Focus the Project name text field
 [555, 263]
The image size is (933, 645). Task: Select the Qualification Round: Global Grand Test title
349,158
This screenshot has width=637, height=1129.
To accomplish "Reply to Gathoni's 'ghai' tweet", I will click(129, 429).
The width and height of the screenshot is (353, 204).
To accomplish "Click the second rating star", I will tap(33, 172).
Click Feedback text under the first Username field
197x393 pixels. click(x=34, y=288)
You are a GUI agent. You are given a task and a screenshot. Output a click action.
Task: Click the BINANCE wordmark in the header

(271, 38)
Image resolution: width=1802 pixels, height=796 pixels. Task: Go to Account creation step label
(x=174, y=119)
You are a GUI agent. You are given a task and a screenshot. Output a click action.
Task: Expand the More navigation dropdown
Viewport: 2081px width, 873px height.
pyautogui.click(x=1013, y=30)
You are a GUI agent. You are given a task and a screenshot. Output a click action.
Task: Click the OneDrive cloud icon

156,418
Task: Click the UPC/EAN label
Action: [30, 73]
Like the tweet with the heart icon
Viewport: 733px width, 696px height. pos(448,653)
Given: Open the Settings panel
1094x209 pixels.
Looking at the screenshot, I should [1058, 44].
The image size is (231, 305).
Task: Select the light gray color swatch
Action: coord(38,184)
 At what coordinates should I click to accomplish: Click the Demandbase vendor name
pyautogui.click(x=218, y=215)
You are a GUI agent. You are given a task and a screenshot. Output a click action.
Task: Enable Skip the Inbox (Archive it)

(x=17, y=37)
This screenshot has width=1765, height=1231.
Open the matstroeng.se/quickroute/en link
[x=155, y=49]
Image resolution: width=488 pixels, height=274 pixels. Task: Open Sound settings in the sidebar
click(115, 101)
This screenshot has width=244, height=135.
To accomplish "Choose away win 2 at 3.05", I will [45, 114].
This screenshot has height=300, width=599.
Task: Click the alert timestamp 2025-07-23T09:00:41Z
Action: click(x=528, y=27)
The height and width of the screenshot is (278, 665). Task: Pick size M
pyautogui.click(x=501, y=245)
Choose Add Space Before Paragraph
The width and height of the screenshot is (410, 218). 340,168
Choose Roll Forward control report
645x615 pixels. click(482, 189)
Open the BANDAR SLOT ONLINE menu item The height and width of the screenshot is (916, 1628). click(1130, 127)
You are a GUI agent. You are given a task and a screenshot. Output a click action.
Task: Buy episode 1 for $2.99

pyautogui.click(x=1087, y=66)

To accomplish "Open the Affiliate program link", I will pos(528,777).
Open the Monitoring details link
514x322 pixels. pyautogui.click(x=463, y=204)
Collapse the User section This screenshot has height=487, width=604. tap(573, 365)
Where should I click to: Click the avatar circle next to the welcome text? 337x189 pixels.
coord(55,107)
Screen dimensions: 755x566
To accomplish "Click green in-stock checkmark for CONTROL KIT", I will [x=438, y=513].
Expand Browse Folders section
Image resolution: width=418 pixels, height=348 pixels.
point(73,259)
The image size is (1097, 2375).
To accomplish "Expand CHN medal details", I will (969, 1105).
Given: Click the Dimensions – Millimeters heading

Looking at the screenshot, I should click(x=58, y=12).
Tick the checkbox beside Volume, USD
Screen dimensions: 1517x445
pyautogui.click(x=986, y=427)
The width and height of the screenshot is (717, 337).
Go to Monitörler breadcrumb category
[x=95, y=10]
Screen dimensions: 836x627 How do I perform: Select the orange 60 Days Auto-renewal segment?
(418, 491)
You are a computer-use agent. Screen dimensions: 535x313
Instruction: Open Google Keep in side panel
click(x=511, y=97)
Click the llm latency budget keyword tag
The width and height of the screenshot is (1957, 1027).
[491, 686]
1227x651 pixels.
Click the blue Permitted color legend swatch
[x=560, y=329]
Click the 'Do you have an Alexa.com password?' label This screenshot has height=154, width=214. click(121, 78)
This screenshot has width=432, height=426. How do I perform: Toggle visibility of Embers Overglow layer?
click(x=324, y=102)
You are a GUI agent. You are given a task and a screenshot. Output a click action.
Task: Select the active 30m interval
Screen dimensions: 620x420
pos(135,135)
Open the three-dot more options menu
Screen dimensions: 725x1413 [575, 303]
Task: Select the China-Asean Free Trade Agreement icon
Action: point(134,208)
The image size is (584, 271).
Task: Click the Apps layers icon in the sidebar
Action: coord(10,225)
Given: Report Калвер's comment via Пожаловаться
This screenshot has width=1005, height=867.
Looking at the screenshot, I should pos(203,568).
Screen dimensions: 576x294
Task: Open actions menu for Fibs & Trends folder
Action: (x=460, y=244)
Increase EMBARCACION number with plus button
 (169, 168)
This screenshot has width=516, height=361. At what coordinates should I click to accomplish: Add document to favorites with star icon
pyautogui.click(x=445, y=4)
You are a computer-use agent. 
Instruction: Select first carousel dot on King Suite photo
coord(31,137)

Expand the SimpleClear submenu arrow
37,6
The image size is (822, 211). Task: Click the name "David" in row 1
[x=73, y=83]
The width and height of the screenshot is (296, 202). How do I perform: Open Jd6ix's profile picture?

—————

### Aim of the exercise
Copy each line of the listing that carries the word "section".

### Response box
Collapse the User section This screenshot has height=487, width=604. tap(573, 365)
Expand Browse Folders section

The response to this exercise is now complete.